Il prit une poignée de poussière silico-métallique qu'il laissa couler entre ses doigts sur les braises. Les paillettes de métal scintillèrent en tombant, tels d'incandescents confettis, un clignotement d'étoiles.

Il s'épousseta les mains et, à son tour, se glissa dans son sac de couchage. Étendu là, les yeux fermés, peu désireux d'observer le ciel ou de disséquer le pour et le contre de- son propre comportement, Toshio prêta l'oreille au duo nocturne des vagues et du vent. C'était un rythme reposant, évoquant celui d'une berceuse, évoquant les mers de son monde natal.

A ceci près qu'une fois, aux limites de l'audible, il crut saisir des bruits de soupirs et de rires étouffés en provenance du sud. Et cet autre duo, complexe orchestration du bonheur, déversa en lui la mélancolie d'un vain désir.

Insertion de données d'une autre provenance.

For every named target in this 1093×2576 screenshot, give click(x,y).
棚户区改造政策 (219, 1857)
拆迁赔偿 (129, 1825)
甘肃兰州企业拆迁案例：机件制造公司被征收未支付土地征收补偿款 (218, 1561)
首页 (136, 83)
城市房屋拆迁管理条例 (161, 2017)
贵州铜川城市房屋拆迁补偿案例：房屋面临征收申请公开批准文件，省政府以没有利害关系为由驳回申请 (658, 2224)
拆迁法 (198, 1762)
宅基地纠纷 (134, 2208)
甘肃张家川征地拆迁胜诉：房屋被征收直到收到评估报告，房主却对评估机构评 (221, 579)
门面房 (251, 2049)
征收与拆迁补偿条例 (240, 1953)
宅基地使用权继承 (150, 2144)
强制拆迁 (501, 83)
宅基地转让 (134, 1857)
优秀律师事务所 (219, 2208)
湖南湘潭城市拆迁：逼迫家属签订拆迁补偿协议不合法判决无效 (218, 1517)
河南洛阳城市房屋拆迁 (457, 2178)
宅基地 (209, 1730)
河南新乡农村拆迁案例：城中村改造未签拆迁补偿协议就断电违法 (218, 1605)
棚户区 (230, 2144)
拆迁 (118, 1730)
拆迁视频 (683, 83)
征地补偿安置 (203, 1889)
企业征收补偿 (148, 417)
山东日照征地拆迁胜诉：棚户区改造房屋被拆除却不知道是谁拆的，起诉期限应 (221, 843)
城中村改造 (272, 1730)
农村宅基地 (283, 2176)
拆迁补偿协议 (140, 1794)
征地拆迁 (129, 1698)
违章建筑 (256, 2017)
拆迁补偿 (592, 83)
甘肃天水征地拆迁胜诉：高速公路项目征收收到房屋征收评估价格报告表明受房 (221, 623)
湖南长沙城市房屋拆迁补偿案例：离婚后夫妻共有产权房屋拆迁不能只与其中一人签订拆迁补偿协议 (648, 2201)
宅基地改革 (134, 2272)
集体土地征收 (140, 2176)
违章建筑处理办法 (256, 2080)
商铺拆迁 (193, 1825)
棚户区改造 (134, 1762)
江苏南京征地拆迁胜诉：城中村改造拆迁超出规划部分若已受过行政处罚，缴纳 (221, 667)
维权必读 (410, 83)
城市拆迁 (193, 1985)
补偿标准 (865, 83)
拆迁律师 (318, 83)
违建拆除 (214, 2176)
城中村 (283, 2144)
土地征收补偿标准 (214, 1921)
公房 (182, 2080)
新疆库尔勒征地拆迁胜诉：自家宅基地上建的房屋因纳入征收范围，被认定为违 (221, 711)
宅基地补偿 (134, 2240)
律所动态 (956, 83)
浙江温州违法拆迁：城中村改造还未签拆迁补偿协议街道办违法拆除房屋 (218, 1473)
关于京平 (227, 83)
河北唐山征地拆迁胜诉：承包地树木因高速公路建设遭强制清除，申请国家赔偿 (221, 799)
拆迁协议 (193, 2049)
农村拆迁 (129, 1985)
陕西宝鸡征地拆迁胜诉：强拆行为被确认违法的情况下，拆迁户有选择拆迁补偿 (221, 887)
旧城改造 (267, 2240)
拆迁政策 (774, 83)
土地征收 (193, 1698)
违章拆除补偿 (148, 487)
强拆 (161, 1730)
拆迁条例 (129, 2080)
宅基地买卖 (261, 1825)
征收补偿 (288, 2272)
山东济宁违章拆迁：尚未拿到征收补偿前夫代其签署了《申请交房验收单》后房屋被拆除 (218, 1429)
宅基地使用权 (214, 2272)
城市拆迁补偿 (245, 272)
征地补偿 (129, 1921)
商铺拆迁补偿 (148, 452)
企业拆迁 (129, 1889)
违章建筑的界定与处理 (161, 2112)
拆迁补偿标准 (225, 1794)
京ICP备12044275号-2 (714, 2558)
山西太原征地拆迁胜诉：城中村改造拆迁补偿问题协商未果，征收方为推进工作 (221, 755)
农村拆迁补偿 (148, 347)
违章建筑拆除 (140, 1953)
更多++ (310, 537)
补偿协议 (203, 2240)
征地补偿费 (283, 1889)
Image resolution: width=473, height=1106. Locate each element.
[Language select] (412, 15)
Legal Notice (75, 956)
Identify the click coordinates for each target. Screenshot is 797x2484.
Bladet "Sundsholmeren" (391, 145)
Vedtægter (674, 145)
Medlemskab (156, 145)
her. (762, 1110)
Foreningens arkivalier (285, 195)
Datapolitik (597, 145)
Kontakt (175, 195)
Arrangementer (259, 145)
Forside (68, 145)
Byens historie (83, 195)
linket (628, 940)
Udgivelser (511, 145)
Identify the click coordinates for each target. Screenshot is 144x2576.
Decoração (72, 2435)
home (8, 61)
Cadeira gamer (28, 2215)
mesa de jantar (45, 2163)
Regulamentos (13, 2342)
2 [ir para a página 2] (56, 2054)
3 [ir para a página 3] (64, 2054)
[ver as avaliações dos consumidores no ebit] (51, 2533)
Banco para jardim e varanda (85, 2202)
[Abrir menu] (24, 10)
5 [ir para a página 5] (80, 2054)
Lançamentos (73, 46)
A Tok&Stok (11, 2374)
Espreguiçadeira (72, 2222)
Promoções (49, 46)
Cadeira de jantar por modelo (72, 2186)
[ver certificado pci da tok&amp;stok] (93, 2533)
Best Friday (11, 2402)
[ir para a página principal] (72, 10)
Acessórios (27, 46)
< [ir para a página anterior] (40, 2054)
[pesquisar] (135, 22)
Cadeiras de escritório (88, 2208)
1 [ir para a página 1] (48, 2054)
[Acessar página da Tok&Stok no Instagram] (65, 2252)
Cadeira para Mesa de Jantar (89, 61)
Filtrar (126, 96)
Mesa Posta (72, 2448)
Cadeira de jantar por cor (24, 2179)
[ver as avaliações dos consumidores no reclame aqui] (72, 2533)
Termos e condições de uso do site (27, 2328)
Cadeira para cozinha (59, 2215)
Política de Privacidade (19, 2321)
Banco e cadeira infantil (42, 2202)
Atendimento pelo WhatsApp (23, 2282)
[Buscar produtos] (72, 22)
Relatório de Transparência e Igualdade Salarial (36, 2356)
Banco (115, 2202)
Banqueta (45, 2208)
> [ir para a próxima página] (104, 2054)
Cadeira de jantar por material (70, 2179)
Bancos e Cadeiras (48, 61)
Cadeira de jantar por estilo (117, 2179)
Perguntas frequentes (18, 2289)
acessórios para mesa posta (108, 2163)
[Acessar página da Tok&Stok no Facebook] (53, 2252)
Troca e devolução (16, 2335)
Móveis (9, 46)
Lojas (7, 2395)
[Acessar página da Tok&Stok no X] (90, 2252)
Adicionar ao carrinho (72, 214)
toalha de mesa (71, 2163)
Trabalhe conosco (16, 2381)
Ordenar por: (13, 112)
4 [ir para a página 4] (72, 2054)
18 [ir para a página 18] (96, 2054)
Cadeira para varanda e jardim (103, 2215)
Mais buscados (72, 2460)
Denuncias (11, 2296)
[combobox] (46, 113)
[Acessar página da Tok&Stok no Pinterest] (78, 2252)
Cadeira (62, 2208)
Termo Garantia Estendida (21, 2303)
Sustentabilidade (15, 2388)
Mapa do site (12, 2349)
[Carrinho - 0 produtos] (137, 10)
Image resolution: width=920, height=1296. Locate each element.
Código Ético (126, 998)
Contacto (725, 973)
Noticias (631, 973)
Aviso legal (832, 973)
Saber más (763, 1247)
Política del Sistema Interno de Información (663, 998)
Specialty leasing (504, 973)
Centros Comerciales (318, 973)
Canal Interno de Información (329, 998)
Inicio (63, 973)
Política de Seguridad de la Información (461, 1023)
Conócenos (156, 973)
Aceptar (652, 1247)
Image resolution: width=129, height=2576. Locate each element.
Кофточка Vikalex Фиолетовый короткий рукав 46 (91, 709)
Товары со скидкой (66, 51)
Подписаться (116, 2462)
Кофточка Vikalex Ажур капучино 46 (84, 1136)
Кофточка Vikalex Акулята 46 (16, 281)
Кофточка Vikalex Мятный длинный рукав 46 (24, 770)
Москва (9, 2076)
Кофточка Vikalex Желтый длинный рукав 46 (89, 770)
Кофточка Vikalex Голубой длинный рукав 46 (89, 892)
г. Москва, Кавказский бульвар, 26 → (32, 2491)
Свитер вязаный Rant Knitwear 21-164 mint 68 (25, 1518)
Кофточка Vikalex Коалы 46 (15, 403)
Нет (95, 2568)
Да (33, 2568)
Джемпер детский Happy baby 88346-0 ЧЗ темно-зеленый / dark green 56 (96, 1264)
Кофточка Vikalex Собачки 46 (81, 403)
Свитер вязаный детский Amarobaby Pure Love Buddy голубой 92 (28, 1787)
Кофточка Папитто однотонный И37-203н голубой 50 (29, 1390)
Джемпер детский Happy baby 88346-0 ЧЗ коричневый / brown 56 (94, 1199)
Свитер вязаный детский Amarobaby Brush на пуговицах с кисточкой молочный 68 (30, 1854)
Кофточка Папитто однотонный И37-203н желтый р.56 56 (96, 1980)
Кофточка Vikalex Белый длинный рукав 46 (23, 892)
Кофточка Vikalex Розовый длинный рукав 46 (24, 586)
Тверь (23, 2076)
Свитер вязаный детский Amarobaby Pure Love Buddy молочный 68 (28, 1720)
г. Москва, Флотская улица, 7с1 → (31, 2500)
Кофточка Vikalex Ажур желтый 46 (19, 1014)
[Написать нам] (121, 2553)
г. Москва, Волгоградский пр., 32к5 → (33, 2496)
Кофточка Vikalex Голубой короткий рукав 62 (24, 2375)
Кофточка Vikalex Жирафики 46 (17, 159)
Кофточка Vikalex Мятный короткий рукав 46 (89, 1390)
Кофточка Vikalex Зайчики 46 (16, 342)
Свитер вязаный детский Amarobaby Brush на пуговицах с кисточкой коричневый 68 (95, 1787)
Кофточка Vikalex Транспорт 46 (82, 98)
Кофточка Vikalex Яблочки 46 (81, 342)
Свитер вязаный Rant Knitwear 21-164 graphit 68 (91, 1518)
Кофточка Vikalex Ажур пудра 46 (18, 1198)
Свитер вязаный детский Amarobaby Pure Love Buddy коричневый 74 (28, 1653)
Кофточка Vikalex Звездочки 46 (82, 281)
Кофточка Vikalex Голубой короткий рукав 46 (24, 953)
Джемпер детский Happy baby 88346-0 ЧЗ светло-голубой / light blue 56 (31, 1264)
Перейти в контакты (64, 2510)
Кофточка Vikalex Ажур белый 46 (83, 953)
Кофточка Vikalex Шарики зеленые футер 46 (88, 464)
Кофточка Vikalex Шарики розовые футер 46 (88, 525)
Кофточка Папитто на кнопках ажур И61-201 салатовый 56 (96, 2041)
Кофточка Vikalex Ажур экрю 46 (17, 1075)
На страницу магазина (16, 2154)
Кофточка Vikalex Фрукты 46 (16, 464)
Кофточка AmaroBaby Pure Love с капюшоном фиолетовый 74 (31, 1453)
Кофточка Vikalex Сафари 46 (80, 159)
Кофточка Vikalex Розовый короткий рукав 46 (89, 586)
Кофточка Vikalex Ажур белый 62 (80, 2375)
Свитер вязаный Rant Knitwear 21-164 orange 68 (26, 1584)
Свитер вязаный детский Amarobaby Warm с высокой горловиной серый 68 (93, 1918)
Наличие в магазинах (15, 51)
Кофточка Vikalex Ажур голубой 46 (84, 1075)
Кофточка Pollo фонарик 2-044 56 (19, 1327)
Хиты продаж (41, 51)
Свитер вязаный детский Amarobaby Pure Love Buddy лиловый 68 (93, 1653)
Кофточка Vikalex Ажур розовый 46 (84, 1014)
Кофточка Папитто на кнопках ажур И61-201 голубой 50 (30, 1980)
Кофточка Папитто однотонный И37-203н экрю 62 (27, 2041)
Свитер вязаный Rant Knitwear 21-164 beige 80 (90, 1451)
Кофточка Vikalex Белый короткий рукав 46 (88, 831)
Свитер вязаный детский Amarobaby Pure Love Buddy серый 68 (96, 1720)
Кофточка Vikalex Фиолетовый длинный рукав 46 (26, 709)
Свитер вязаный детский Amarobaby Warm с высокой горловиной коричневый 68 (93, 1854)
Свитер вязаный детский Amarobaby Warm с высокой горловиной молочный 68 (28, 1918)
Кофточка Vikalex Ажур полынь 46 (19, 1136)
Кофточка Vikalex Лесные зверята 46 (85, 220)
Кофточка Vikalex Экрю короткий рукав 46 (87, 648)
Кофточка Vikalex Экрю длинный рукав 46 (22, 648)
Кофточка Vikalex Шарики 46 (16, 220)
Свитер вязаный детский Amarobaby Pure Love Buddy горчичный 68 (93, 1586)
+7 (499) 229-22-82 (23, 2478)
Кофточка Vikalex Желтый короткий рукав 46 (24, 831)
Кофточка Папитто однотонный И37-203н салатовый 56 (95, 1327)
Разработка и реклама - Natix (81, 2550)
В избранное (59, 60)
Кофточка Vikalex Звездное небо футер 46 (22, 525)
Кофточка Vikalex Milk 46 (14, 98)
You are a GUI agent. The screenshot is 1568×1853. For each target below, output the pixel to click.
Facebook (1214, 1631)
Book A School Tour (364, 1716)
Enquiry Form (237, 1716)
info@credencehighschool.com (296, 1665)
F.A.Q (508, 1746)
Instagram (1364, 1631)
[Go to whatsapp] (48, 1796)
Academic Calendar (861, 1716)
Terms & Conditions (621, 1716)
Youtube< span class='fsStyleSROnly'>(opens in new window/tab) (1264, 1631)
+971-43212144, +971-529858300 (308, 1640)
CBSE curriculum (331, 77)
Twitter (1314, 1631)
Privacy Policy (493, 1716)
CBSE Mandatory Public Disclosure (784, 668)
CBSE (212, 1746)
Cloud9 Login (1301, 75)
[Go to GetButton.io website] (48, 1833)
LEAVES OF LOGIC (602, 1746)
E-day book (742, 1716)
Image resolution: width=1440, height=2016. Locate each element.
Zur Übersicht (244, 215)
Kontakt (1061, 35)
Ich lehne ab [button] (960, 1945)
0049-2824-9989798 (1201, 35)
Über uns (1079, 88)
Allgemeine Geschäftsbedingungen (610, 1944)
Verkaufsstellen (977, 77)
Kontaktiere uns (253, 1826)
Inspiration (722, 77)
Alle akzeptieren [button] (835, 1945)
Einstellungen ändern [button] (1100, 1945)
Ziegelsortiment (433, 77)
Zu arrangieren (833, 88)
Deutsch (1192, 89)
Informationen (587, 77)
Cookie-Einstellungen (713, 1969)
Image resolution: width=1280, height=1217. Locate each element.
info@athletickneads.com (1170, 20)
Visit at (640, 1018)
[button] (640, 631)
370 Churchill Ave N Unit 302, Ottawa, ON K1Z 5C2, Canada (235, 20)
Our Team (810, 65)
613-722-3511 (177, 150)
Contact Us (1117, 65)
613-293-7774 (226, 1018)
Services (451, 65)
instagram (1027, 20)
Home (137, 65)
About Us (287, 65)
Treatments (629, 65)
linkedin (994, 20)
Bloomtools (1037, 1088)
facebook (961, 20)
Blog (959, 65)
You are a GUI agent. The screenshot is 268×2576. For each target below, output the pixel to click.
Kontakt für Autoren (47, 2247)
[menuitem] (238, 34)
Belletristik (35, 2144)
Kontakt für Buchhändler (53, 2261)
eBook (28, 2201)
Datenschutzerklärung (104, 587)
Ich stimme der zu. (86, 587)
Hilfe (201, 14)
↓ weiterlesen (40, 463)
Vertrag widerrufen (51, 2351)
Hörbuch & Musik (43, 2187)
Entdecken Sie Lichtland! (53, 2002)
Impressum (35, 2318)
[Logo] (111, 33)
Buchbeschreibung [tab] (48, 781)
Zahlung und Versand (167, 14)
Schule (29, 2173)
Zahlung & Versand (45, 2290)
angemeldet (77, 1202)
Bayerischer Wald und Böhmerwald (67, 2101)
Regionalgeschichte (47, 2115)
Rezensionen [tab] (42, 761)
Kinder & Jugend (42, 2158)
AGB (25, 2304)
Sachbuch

— Les voilà qui remettent ça, soupira-t-il à mi-voix. Vraiment, je n'ai jamais rien entendu de tel !

Dans la moiteur de l'air, leur corps restait gainé d'une luisante pellicule de sueur.

Gillian lécha la moustache saline qui s'était déposée sur sa lèvre supérieure et Tom, de la même manière, lui ôta un peu du lustre de ses seins. Sur leur pointe et sur leur aréole, une sensation de fraîcheur suivit l'humide caresse lorsque la bouche du mel s'en détacha.

Elle étouffa un cri et saisit à pleines mains les boucles de Tom, derrière la nuque, là où elle pouvait tirer sans mettre plus en péril une vanité masculine qu'inquiétait un début de calvitie. Il y répondit par une amoureuse morsure qui fit courir des frissons tout le long des mollets et des cuisses de Gillian, et jusqu'au bas de son dos.

Puis elle cala ses talons dans le creux des genoux de son partenaire et souleva de nouveau son bassin à la rencontre du sien. Sa respiration se fit légèrement sifflante lorsqu'il leva la tête pour la regarder dans les yeux.